===== Data provided =====
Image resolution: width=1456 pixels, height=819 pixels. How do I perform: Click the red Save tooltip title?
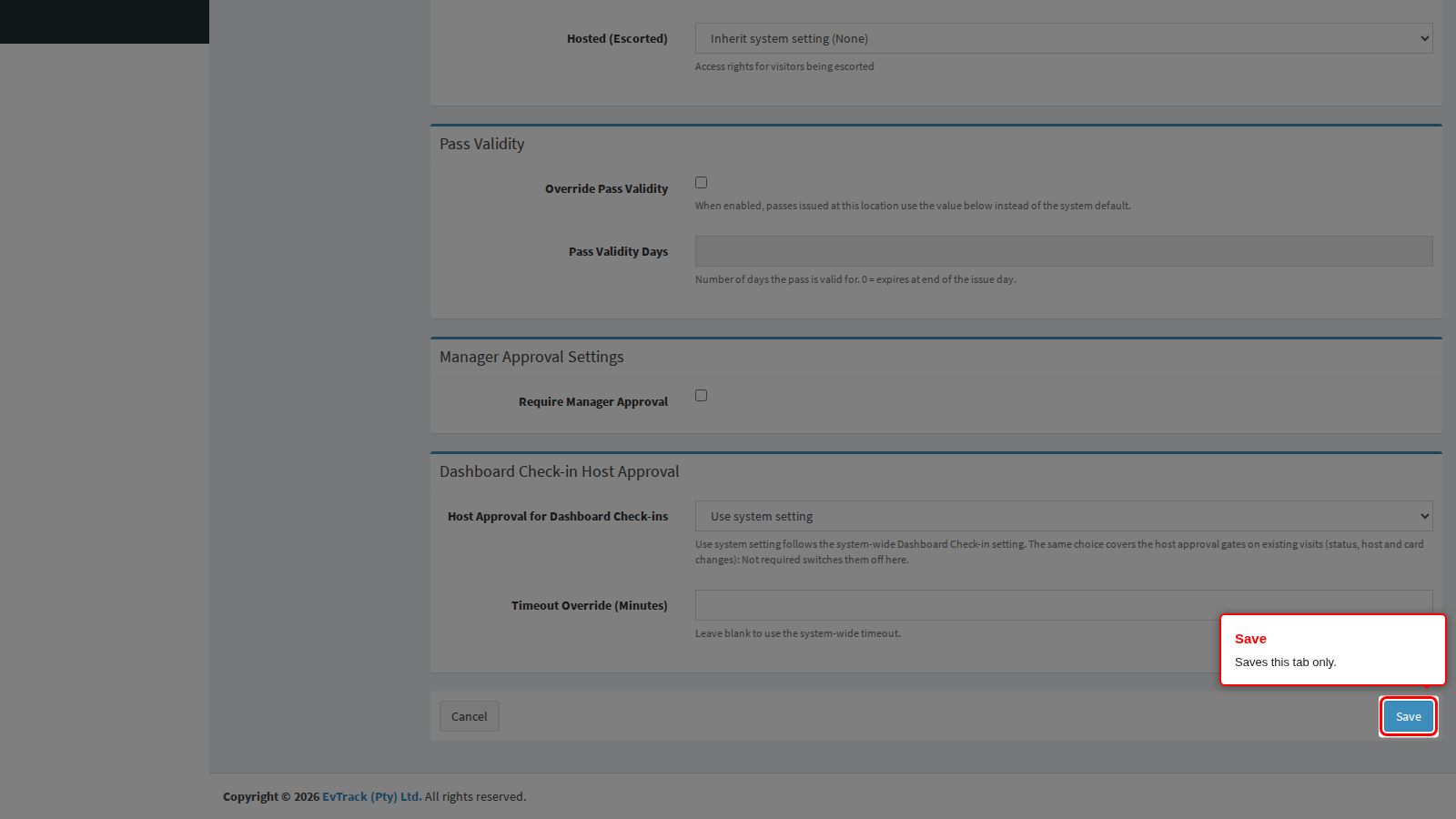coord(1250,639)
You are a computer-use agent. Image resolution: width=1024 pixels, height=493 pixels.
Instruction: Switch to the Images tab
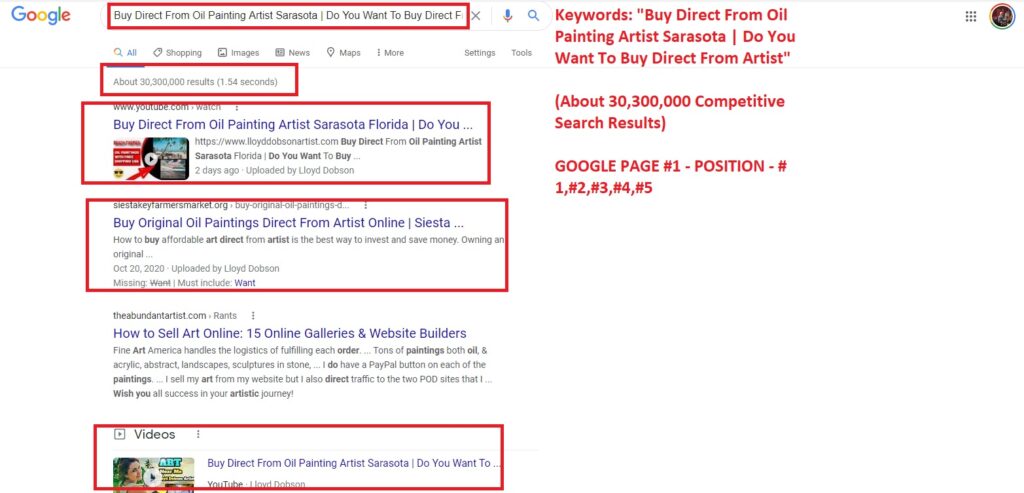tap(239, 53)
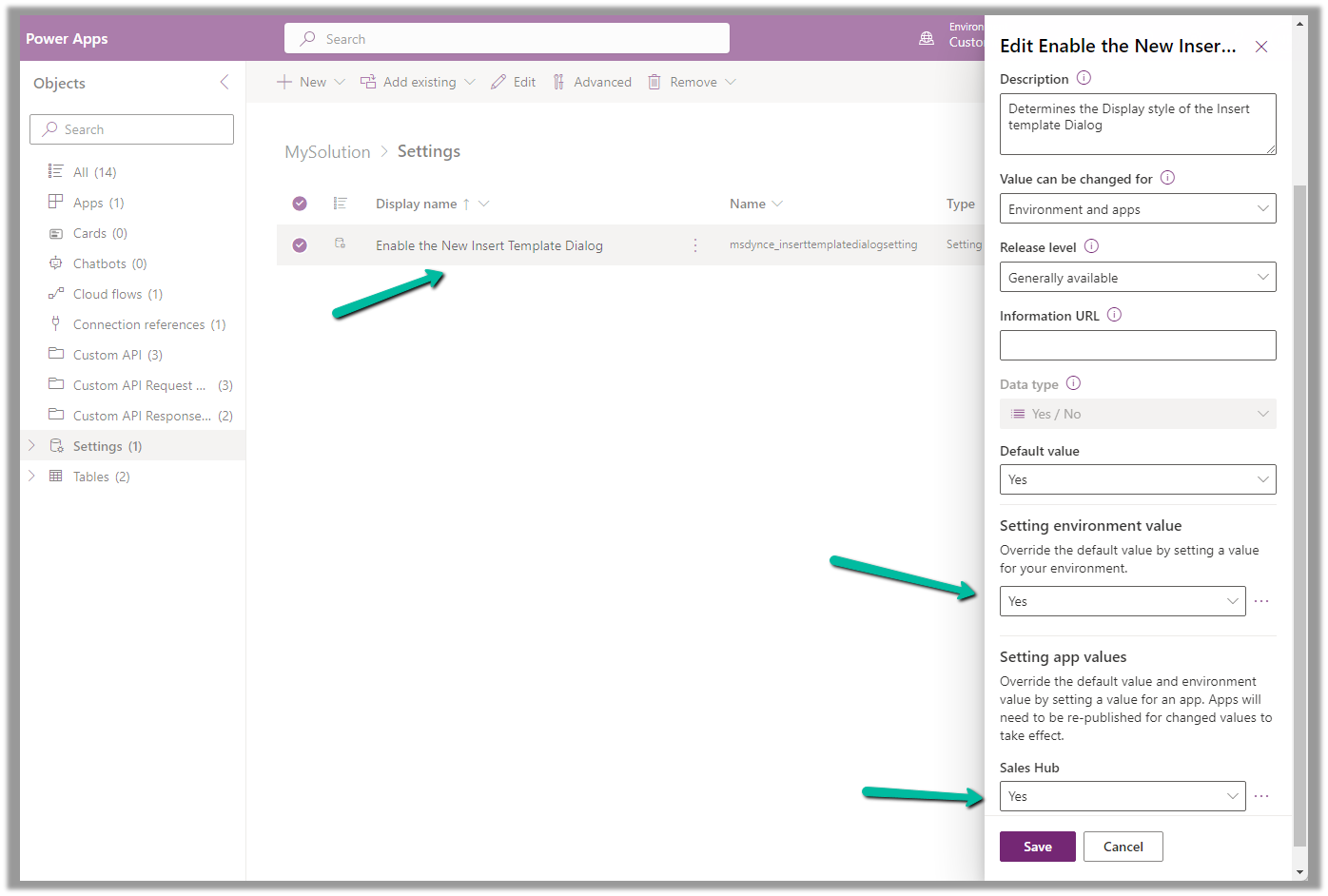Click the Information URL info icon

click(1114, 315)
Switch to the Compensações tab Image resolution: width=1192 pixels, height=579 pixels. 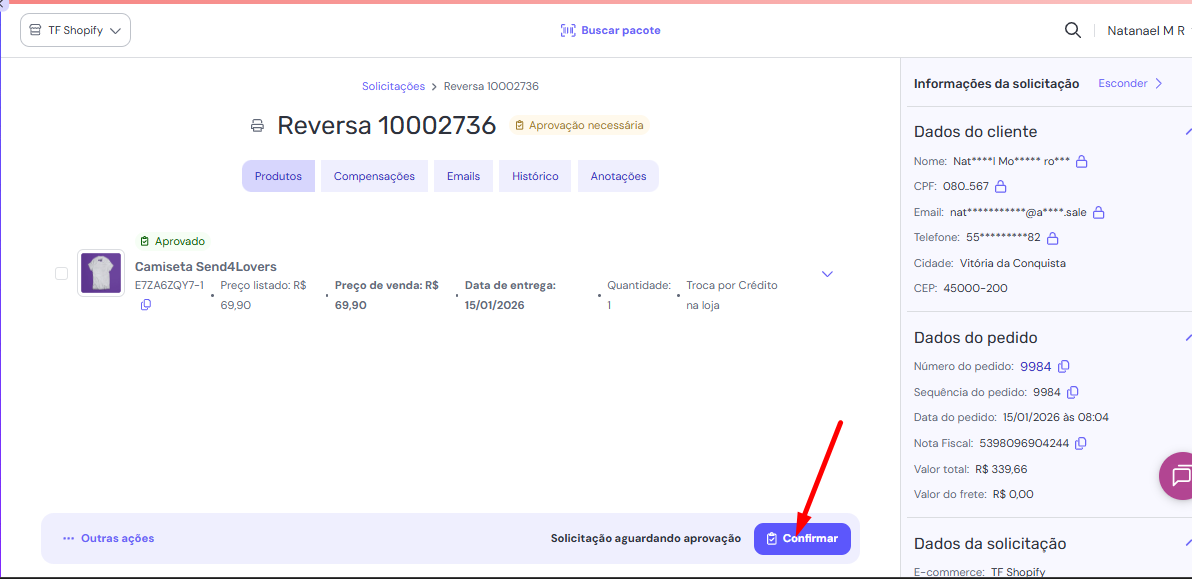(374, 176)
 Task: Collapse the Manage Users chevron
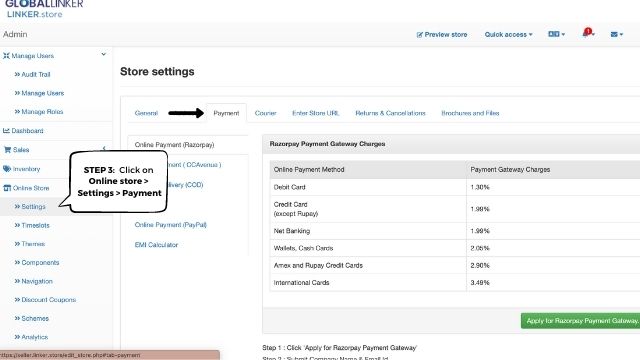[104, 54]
=====
What you give back should be exactly the lines from the top of the data above down to and including the line with "You are a computer-use", minus any pictures.

Image resolution: width=1456 pixels, height=819 pixels. How do I perform: Click the red Save tooltip title?
coord(1250,639)
You are a computer-use agent. Image resolution: width=1024 pixels, height=493 pixels.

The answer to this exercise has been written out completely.